Part of the allure of the Dog Day is Pacino's performance, which remains one of the greatest ever in cinema. Premiere Magazine rated it as the fourth best of all time. As far as such things can be measured, they got it about right.

Pacino gave his character equal portions of charm, charisma, pathos, sensitivity, rage, insanity and most of all verve. It is an exciting performance for how daring it is. I still remember seeing it for the first time and being stunned by how compelling a persona he'd made of this man and how grounded in truth it all felt. It is nothing less than an extension of Brando's turn as Stanley Kowalski in A Streetcar Named Desire (1951).

In the entire film there are two shots fired and not a hint of a car chase or explosion. Instead we are presented a great deal of dialogue and it is so real and yet lively and thoroughly engrossing and entertaining.

The "real Sonny" not only entertained the crowds outside but his hostages as well. They were enthralled by this "character." It was not the Stockholm Syndrome nor even in this case the Brooklyn Syndrome. It was just being around a guy who had a special light glowing feverishly out of him. Never mind that he was somewhat bonkers.

Pacino is not the only actor to distinguish himself in the film. Charles Durning is wonderful as the chief negotiator and John Cazale played Sal. Every film Cazale appeared in before his premature death was nominated for the Best Picture Oscar. It can't just be a coincidence.

Dog Day Afternoon did not try to re-create the events depicted verbatim. Indeed much of the dialogue was improvised, per Lumet's desires. That decision enabled the actors to truly inhabit their characters and faithfully render the feeling of that day and the bizarre man in the middle of it. And for all that improvisation the movie does not stray very far from "the way it really was."

That it was to be a bank robbery like no other is evident early in the film. Sonny's gun is disguised in large long box with a ribbon on it. When the robbery is to commence he attempts to boldly whip the rifle out.
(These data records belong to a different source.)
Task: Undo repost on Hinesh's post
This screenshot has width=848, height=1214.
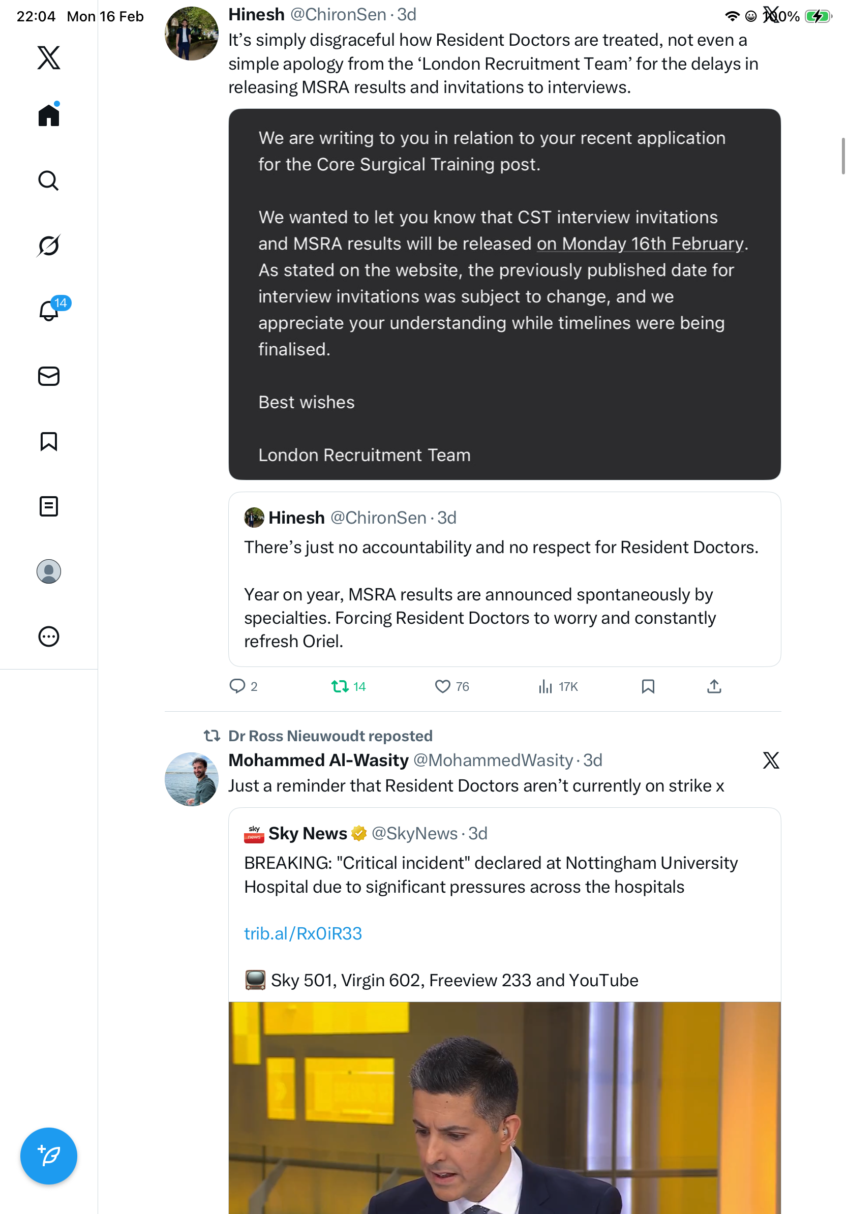Action: 339,686
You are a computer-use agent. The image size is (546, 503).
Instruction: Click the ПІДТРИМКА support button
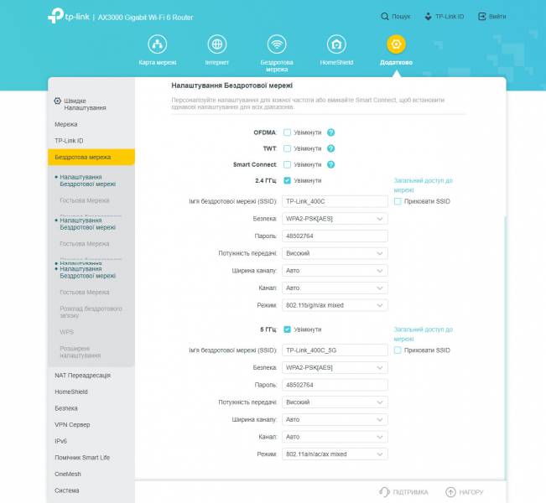coord(403,492)
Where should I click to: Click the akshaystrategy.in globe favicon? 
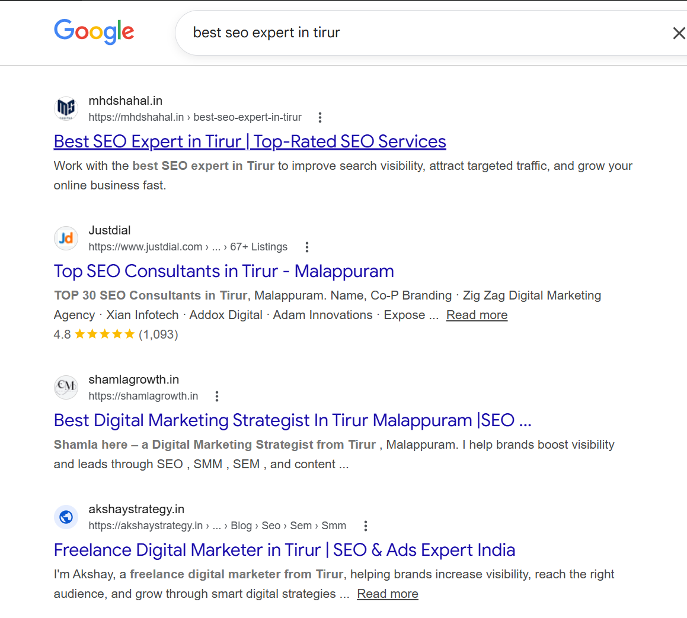pyautogui.click(x=66, y=517)
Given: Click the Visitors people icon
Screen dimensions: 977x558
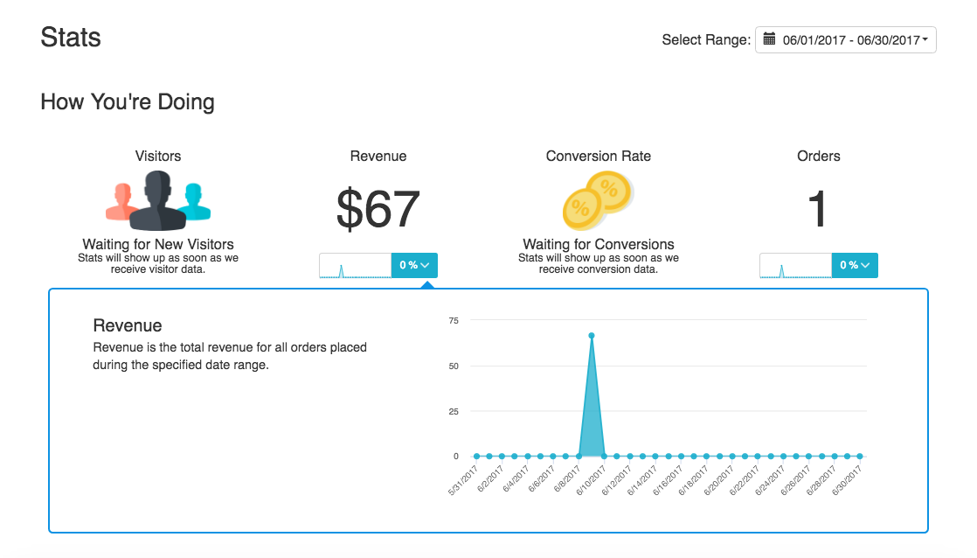Looking at the screenshot, I should 158,200.
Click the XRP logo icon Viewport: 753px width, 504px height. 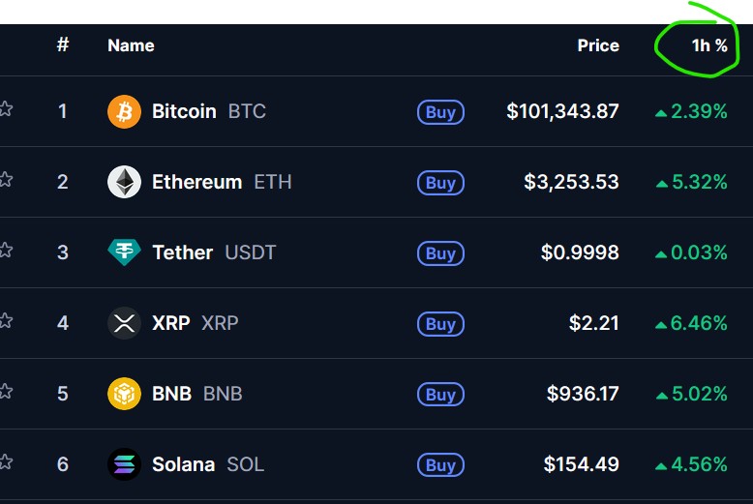124,323
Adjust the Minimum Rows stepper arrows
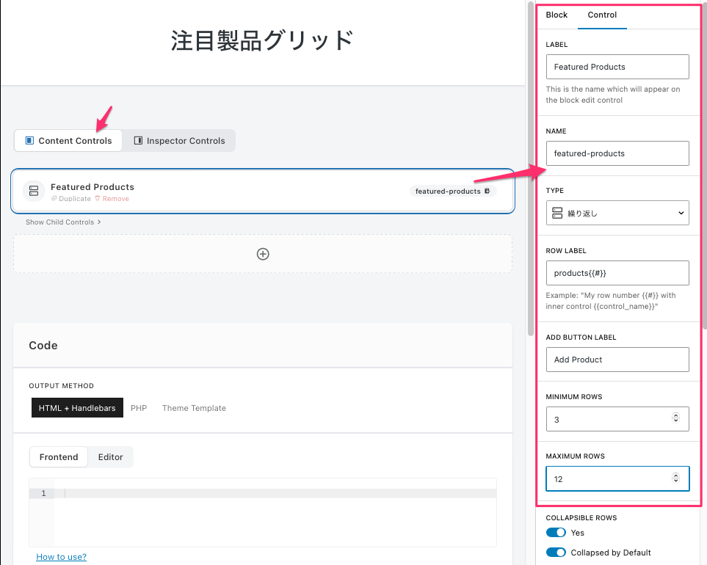The image size is (707, 565). pyautogui.click(x=675, y=419)
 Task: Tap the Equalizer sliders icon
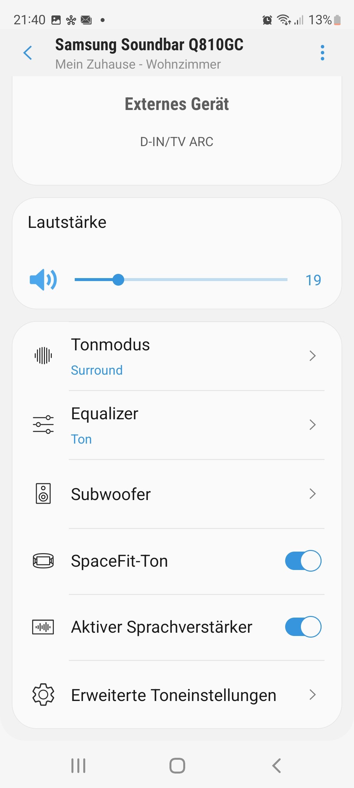[x=43, y=425]
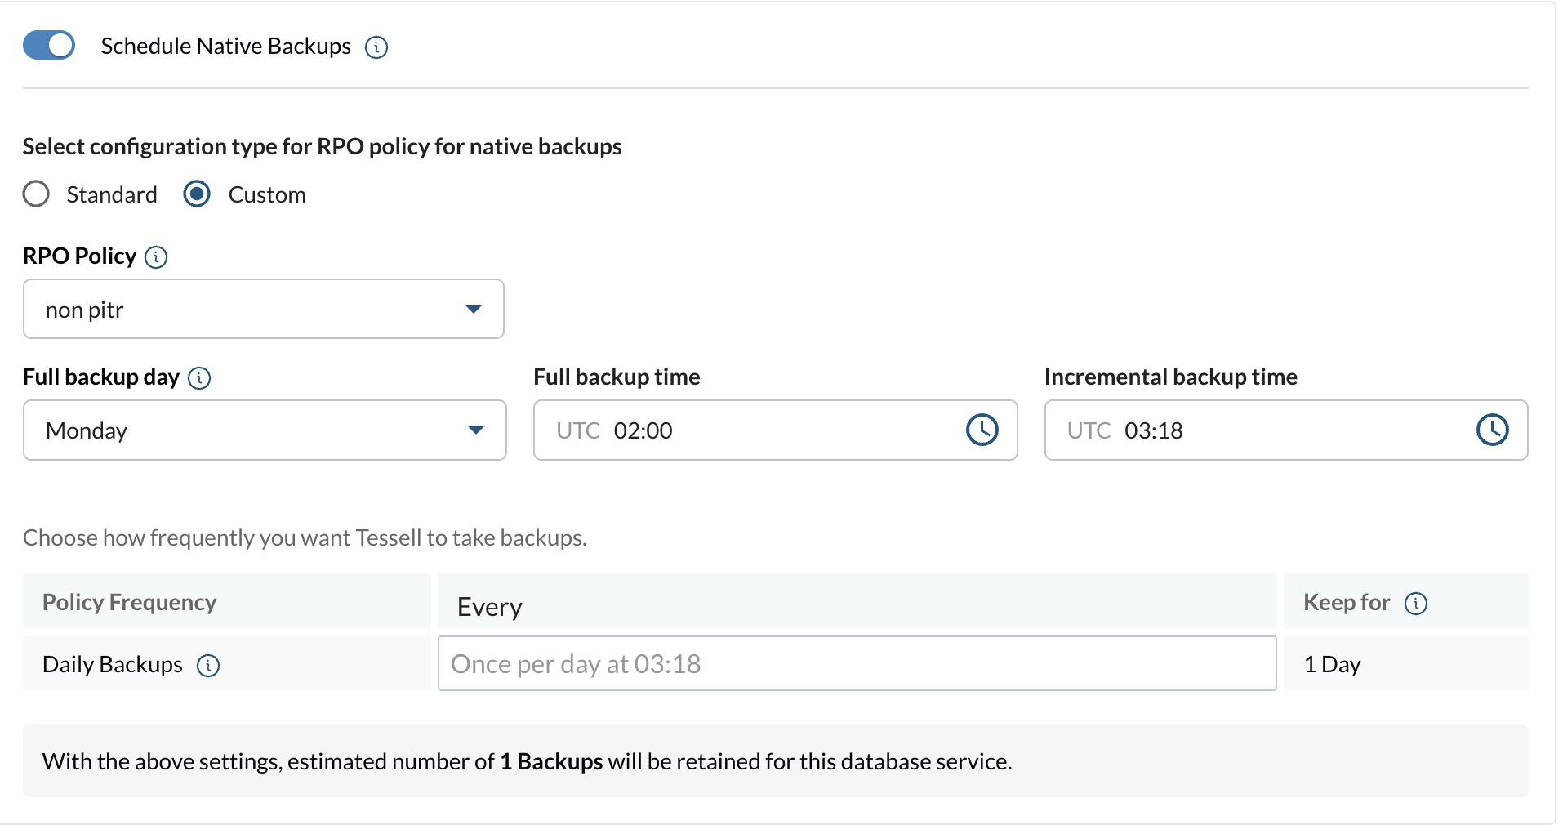This screenshot has height=825, width=1563.
Task: Open the RPO Policy dropdown showing non pitr
Action: [264, 309]
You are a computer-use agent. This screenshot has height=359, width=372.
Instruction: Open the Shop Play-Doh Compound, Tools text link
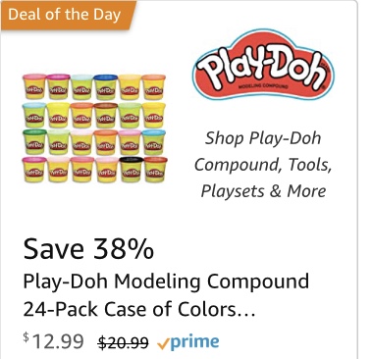point(263,151)
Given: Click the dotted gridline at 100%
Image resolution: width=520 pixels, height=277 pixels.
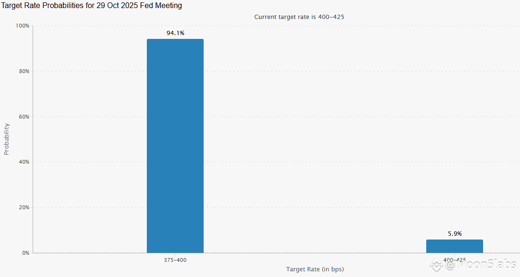Looking at the screenshot, I should coord(277,26).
Like many small things in life, it does not come off perfectly. The box stubbornly hangs on and Sonny has to whip it away. Then there is the matter of the third accomplice to the robbery. He gets a "bad vibe" about the whole thing and quickly begs off. He and Sonny argue a bit over the car keys before he splits.

It is a film remarkably free of cliches. It is more the type of film to be imitated. Such as the scene when Sonny famously gets onlookers to chant "Attica, Attica, Attica!" Sonny has fashioned himself into a local hero. Like the bandits of old who later became folk heroes. When his bisexuality becomes known, the gay community comes out to root on one of their own.

Dog Day Afternoon features one of the greatest sequences I've ever seen in a film. It comes about half way through the drama. Sonny suspects that the police are trying to break into the back of the bank. To discourage them he fires a shot into a transom. All hell breaks loose. We see it in quick cuts. From the cops running, to Sonny running, to Sal, to the hostages, to command central, back and forth we get quick glimpses of what each major player and group in the drama is doing in reaction to this single gun shot. It lasts not quite 40 seconds of screen time. In that short time we see and even feel a whirlwind of reactions and actions. Amazing stuff. Just like the story itself.

Footnote: Some years ago my darling wife, Kathryn, was living in Santa Barbara (we had not yet met). An acquaintance had organized a visit into Lompoc prison as part of a program he was involved in. There was to be a group session between a few civilians and some of the inmates. Kathryn went along. Among the group of prisoners was John Wotjowicz. He bore no resemblance to Pacino pasty faced, reddish brown hair and not nearly as handsome. She remembers him as a charismatic man (typical of sociopaths) who went to great lengths to impress everyone.


Wotjowicz was able to see some profit from the film (it is no longer legal to so profit from a criminal endeavor) and thus paid for his lover's sex change operation. She died of AIDS at the age of 41 in 1987. That same year John was released from prison having served 25 years. He died of cancer in 2006 at the age of 60.